== Segment start ==

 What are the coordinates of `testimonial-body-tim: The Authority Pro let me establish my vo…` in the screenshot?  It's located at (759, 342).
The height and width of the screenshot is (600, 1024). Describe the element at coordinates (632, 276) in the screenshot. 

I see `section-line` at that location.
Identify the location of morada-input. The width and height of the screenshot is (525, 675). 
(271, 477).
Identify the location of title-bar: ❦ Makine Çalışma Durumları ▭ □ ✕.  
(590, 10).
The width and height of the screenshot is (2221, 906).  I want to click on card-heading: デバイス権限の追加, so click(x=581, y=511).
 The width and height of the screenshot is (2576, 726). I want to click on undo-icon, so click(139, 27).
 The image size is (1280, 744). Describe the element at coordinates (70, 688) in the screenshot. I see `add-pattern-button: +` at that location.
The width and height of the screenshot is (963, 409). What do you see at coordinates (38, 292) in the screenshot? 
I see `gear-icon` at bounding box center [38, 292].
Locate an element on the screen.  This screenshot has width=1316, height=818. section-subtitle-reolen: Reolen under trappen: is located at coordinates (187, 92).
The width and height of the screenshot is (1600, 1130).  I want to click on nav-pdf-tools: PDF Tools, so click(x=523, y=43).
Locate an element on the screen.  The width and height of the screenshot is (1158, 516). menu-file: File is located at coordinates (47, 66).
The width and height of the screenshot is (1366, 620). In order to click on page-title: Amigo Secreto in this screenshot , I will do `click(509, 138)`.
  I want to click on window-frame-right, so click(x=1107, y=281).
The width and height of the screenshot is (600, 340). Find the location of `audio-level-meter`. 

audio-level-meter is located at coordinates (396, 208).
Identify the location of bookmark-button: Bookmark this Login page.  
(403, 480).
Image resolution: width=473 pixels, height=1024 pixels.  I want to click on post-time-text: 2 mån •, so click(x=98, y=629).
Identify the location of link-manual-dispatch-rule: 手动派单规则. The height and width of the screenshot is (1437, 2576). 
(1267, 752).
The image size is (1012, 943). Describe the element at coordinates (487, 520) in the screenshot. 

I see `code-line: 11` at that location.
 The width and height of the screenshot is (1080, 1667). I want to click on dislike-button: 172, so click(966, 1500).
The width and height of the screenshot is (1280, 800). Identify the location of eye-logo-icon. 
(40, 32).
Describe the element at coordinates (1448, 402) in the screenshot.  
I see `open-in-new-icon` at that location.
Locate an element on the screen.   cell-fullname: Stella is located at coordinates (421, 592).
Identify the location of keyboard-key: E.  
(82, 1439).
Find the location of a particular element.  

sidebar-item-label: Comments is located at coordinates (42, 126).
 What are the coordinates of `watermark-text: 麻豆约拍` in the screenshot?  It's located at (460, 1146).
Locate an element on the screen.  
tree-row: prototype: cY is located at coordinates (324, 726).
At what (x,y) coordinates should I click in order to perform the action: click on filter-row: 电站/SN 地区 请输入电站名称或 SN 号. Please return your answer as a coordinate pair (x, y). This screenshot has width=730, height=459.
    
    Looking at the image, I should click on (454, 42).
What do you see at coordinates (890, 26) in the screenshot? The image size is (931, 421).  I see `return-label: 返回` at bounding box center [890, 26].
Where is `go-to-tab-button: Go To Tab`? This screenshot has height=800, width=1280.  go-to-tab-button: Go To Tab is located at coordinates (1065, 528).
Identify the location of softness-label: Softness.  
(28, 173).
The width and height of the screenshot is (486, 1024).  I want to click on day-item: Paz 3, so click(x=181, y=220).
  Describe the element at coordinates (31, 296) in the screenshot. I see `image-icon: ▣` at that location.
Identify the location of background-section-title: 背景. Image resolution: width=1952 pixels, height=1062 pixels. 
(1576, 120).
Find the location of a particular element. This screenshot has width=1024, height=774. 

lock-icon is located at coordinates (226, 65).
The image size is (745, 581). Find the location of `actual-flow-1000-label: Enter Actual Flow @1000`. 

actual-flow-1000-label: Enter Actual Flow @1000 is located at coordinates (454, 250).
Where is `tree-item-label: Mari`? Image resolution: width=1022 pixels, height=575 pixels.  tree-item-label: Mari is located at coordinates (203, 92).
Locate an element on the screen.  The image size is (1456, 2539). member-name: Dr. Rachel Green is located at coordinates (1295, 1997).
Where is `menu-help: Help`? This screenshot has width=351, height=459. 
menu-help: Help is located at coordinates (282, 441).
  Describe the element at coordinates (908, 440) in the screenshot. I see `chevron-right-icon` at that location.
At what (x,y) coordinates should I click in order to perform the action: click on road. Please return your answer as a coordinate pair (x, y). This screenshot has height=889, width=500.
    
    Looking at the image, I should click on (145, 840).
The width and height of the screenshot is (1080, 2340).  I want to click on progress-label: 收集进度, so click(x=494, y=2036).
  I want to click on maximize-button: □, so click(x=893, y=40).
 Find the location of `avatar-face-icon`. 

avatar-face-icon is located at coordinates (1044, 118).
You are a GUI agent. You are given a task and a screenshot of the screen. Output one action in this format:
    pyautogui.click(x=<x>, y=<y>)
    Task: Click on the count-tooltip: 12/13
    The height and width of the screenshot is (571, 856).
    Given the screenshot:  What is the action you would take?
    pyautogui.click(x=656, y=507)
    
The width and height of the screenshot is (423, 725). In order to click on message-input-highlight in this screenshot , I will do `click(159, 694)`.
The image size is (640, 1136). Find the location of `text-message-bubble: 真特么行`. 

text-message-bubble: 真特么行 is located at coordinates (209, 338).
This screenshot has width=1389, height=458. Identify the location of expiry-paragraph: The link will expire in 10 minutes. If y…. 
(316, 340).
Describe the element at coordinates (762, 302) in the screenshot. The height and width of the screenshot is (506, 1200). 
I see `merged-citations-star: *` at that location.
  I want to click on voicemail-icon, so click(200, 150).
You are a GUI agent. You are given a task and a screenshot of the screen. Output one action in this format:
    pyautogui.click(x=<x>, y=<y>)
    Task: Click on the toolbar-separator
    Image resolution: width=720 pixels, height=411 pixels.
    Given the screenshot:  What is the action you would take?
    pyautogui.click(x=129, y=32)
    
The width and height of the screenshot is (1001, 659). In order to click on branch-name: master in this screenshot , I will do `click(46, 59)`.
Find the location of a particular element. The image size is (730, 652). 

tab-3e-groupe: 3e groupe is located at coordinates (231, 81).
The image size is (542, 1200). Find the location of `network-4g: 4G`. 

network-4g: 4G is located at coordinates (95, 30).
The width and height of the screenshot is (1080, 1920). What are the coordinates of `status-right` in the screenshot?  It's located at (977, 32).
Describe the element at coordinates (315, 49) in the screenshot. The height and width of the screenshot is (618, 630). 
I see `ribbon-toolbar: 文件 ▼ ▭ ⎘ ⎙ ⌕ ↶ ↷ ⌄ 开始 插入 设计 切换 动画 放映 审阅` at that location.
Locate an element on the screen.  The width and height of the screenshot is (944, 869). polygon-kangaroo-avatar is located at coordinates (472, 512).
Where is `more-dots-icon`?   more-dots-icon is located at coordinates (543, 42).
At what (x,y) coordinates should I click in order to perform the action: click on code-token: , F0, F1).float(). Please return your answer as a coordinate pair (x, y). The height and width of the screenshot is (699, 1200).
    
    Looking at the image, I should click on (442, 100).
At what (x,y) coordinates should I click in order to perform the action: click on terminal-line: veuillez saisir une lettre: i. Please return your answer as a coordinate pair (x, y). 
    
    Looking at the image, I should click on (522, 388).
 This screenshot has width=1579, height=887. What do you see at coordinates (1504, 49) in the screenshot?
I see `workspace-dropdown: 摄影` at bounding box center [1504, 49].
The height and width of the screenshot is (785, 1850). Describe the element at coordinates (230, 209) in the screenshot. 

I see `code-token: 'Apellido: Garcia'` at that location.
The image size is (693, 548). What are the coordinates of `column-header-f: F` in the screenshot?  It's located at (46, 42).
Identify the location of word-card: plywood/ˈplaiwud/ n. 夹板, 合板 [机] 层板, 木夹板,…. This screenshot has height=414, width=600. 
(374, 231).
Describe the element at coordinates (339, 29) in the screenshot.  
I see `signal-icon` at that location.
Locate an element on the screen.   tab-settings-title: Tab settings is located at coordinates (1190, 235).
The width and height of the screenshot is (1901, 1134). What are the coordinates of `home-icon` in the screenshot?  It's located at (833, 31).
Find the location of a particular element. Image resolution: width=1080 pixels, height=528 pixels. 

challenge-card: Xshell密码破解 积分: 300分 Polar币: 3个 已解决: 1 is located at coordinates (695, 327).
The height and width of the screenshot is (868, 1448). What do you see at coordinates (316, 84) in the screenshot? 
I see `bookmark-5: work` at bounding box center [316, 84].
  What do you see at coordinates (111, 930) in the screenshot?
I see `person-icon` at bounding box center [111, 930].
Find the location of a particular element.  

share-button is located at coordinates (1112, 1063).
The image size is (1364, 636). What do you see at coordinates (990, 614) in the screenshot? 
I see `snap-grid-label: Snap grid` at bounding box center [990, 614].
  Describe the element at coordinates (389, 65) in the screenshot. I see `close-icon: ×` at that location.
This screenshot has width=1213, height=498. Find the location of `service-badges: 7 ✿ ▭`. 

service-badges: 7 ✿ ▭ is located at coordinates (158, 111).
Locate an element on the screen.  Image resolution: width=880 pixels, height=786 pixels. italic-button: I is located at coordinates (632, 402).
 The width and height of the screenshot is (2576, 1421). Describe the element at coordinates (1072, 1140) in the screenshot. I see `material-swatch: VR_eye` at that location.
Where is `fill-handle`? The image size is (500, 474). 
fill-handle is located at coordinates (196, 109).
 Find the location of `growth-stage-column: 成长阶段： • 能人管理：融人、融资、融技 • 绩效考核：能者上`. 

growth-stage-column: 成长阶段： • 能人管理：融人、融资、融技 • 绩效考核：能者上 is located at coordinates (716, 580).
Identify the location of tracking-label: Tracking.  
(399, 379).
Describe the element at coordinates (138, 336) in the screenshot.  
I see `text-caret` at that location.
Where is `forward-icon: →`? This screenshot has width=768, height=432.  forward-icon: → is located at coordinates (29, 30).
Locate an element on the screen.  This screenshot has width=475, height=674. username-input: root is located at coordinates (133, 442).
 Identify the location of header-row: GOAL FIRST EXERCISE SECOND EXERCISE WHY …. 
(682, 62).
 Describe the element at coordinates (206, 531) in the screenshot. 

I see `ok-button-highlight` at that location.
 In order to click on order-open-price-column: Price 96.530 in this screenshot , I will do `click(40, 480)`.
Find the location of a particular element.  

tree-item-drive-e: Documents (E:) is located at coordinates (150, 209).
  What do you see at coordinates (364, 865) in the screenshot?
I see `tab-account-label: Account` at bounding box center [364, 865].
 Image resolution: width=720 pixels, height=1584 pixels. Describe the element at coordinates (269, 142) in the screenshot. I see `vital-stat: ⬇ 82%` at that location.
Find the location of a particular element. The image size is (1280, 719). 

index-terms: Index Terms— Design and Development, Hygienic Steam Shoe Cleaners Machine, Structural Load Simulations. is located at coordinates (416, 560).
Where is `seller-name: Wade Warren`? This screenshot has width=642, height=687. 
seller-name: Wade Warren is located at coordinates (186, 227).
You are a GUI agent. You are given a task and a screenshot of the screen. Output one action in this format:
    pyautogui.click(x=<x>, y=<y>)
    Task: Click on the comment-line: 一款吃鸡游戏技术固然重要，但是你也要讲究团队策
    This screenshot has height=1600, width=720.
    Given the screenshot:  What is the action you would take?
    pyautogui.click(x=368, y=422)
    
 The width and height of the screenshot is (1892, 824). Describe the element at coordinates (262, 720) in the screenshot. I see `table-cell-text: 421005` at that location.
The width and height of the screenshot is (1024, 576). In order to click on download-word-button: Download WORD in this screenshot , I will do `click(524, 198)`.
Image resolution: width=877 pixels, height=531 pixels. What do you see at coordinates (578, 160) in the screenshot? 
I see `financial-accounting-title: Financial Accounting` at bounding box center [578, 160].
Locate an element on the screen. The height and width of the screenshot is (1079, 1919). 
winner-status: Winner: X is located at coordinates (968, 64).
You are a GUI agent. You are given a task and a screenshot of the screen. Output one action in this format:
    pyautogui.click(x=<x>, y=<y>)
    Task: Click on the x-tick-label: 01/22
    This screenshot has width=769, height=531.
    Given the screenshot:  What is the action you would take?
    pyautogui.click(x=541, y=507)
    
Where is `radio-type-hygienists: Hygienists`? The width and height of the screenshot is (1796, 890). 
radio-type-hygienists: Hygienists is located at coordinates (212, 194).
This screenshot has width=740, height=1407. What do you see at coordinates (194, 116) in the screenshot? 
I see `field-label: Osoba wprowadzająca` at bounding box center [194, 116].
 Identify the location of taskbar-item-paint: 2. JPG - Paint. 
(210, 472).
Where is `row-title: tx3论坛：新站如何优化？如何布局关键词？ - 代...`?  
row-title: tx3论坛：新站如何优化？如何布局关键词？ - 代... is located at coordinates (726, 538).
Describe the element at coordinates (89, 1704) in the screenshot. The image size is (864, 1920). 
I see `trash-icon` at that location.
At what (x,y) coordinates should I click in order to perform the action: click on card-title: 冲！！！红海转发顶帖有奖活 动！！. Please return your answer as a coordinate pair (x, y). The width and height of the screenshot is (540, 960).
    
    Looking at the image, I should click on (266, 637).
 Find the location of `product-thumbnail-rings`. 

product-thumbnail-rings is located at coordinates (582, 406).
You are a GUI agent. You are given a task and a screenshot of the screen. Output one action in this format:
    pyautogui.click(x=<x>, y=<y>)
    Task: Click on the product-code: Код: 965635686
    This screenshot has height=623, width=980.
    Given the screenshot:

== Segment end ==

Can you convert the rows from the line with "Describe the element at coordinates (138, 336)" to the line with "coordinates (133, 442)." into a JSON list of strings, one string per line, leaving out blank lines?

__SOLUTION FOR THIS TASK__.
[
  "Describe the element at coordinates (138, 336) in the screenshot.  ",
  "I see `text-caret` at that location.",
  "Where is `forward-icon: →`? This screenshot has width=768, height=432.  forward-icon: → is located at coordinates (29, 30).",
  "Locate an element on the screen.  This screenshot has width=475, height=674. username-input: root is located at coordinates (133, 442)."
]